### Task instructions
Collect every line in the items below that contains the word "radio", matching its case exactly.

-------- Data records

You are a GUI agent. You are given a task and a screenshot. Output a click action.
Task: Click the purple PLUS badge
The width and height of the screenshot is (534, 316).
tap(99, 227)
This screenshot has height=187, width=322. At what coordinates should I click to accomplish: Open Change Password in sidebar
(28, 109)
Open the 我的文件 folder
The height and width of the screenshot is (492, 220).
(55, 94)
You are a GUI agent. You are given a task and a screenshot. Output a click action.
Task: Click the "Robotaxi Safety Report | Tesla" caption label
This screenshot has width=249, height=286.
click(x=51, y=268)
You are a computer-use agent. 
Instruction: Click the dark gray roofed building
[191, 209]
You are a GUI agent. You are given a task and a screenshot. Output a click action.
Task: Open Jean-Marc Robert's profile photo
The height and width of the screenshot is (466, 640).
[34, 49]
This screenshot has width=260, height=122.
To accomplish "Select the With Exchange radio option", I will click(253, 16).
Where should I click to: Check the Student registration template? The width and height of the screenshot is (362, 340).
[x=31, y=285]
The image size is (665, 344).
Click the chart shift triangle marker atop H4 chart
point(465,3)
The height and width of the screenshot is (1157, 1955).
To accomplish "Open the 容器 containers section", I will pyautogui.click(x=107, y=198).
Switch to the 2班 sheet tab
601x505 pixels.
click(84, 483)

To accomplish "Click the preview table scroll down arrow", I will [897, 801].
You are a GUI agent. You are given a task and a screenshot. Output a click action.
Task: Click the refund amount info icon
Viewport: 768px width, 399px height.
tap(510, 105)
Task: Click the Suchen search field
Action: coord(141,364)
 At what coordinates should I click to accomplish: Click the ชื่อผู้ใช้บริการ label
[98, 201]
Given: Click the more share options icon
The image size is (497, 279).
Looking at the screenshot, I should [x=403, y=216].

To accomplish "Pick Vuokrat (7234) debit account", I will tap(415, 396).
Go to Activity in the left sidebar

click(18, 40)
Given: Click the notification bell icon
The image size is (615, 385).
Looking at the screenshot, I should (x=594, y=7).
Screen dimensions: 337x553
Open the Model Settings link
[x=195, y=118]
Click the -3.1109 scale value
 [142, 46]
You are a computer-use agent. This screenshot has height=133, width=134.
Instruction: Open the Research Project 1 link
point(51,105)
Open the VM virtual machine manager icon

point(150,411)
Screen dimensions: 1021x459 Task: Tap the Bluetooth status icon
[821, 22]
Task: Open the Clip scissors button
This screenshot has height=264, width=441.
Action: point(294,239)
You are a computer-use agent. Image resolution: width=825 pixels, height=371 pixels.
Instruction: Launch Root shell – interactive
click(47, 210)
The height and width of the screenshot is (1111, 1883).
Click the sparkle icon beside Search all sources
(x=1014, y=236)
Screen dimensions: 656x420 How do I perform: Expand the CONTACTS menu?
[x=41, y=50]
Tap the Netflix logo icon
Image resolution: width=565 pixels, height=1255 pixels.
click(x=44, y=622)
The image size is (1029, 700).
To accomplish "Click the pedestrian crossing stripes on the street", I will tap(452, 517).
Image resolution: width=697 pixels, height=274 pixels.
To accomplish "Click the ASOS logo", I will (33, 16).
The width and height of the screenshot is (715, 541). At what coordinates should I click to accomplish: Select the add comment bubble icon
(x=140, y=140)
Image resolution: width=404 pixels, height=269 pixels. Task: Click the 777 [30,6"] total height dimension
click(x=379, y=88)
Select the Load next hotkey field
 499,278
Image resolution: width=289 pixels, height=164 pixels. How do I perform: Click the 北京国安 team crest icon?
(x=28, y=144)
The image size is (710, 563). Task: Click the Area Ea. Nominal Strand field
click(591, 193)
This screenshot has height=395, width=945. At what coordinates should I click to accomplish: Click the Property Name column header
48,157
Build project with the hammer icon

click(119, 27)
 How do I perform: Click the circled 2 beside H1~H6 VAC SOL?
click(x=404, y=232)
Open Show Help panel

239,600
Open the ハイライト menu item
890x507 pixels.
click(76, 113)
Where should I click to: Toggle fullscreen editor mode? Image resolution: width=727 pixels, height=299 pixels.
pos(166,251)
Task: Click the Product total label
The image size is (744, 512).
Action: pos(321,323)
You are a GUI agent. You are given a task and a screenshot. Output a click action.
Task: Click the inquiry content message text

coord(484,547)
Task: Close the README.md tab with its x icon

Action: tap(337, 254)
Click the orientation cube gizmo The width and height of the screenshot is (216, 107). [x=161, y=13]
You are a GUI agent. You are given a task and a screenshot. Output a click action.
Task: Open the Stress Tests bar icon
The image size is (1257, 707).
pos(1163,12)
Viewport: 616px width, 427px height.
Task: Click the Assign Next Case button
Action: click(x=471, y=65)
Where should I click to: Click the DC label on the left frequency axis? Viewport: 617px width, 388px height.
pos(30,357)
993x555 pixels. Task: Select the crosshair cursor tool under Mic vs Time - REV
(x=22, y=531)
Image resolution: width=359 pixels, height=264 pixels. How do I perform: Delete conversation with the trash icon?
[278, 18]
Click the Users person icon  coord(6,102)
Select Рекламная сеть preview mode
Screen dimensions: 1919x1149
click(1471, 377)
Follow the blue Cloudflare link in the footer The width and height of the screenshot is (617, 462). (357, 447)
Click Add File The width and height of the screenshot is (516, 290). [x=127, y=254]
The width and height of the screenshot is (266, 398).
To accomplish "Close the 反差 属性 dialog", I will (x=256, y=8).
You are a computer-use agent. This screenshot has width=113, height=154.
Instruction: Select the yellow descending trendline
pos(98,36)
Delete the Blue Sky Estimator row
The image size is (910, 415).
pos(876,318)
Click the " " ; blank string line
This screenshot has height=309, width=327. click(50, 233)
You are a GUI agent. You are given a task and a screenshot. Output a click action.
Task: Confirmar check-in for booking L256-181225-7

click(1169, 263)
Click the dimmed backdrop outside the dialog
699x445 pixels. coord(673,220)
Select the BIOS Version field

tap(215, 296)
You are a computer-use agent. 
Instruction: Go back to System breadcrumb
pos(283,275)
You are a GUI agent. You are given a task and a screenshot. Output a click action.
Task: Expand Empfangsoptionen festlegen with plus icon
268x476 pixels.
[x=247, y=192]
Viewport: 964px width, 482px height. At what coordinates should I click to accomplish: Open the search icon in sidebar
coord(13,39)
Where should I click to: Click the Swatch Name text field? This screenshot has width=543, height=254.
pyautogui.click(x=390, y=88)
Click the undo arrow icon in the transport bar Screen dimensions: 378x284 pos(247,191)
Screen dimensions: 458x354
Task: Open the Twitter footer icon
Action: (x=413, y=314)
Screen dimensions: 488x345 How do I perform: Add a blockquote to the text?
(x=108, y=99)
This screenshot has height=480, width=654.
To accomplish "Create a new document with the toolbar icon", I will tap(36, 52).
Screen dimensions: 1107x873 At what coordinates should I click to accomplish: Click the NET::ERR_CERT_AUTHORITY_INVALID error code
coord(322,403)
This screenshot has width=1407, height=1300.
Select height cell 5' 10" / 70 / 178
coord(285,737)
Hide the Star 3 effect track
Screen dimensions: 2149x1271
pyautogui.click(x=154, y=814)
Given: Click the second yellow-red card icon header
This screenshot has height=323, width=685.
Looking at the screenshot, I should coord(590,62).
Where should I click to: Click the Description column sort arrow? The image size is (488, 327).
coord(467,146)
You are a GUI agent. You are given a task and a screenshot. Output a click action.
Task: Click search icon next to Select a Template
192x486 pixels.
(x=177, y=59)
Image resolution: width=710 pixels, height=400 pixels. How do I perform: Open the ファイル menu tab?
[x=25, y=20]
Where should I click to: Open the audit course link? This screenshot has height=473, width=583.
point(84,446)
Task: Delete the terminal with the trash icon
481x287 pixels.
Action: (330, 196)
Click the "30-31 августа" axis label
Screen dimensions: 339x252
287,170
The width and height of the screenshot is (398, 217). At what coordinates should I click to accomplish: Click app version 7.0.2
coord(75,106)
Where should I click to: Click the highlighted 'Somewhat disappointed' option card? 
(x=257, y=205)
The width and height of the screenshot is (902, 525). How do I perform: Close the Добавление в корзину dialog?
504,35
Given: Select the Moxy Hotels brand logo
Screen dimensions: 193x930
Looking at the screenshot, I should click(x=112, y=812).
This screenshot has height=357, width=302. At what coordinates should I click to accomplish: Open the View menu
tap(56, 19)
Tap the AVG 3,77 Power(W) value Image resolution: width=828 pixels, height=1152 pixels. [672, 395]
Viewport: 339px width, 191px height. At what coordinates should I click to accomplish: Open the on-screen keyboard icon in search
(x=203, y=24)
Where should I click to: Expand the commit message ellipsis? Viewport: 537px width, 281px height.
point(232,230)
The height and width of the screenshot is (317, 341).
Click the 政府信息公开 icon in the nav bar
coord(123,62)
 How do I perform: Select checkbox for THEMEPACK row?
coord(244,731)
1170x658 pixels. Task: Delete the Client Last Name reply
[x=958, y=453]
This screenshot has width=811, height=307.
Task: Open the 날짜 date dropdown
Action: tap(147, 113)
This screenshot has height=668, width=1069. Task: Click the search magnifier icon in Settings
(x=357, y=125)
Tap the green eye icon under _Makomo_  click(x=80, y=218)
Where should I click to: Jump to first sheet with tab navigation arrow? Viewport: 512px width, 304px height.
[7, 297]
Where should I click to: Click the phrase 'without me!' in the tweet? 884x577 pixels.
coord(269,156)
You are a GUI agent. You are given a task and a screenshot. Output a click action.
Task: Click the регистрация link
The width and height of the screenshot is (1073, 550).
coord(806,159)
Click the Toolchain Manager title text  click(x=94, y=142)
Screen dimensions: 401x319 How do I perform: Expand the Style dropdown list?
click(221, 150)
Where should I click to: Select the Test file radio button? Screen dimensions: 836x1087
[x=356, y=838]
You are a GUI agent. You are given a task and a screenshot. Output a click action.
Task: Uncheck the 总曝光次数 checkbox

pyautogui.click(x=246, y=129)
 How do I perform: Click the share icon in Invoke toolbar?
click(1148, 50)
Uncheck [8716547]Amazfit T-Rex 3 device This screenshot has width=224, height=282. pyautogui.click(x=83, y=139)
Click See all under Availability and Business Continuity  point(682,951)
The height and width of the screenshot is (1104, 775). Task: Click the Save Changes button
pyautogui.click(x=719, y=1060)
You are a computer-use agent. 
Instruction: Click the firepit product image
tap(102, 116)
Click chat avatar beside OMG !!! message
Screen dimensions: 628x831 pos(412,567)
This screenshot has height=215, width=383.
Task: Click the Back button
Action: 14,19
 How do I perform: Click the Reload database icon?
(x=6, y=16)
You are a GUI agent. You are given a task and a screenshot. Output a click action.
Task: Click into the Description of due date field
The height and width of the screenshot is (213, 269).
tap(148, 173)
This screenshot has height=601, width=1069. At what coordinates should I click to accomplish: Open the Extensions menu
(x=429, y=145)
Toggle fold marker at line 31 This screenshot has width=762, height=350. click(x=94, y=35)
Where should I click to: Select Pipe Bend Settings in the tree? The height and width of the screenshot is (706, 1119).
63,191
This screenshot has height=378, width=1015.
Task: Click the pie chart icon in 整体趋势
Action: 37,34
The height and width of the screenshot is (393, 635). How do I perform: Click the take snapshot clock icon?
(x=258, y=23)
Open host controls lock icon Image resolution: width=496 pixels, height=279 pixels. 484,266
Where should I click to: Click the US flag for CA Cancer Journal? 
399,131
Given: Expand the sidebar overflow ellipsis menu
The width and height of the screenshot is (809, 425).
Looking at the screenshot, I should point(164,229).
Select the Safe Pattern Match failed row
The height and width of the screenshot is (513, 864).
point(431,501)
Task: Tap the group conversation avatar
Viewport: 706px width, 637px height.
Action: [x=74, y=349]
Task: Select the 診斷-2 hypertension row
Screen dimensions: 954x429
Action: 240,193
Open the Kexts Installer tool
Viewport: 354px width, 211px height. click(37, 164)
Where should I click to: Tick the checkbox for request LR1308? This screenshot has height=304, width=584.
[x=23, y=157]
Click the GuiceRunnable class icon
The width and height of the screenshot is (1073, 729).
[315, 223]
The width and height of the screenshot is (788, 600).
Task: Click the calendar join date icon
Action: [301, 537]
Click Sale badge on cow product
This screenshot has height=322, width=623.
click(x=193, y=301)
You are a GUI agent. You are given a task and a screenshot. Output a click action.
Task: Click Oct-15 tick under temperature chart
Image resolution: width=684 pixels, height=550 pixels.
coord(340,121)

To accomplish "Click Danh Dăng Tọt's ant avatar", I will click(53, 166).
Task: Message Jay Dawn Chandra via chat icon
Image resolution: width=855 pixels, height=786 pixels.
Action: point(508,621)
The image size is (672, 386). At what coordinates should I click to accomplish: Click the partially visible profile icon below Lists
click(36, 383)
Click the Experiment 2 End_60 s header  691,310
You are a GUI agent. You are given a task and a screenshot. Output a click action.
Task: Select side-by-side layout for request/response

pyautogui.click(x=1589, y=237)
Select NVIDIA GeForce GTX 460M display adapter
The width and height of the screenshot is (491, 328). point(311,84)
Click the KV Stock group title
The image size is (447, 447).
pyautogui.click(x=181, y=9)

----------------

### Exercise result
To accomplish "Select the With Exchange radio option", I will click(253, 16).
Where should I click to: Select the Test file radio button? Screen dimensions: 836x1087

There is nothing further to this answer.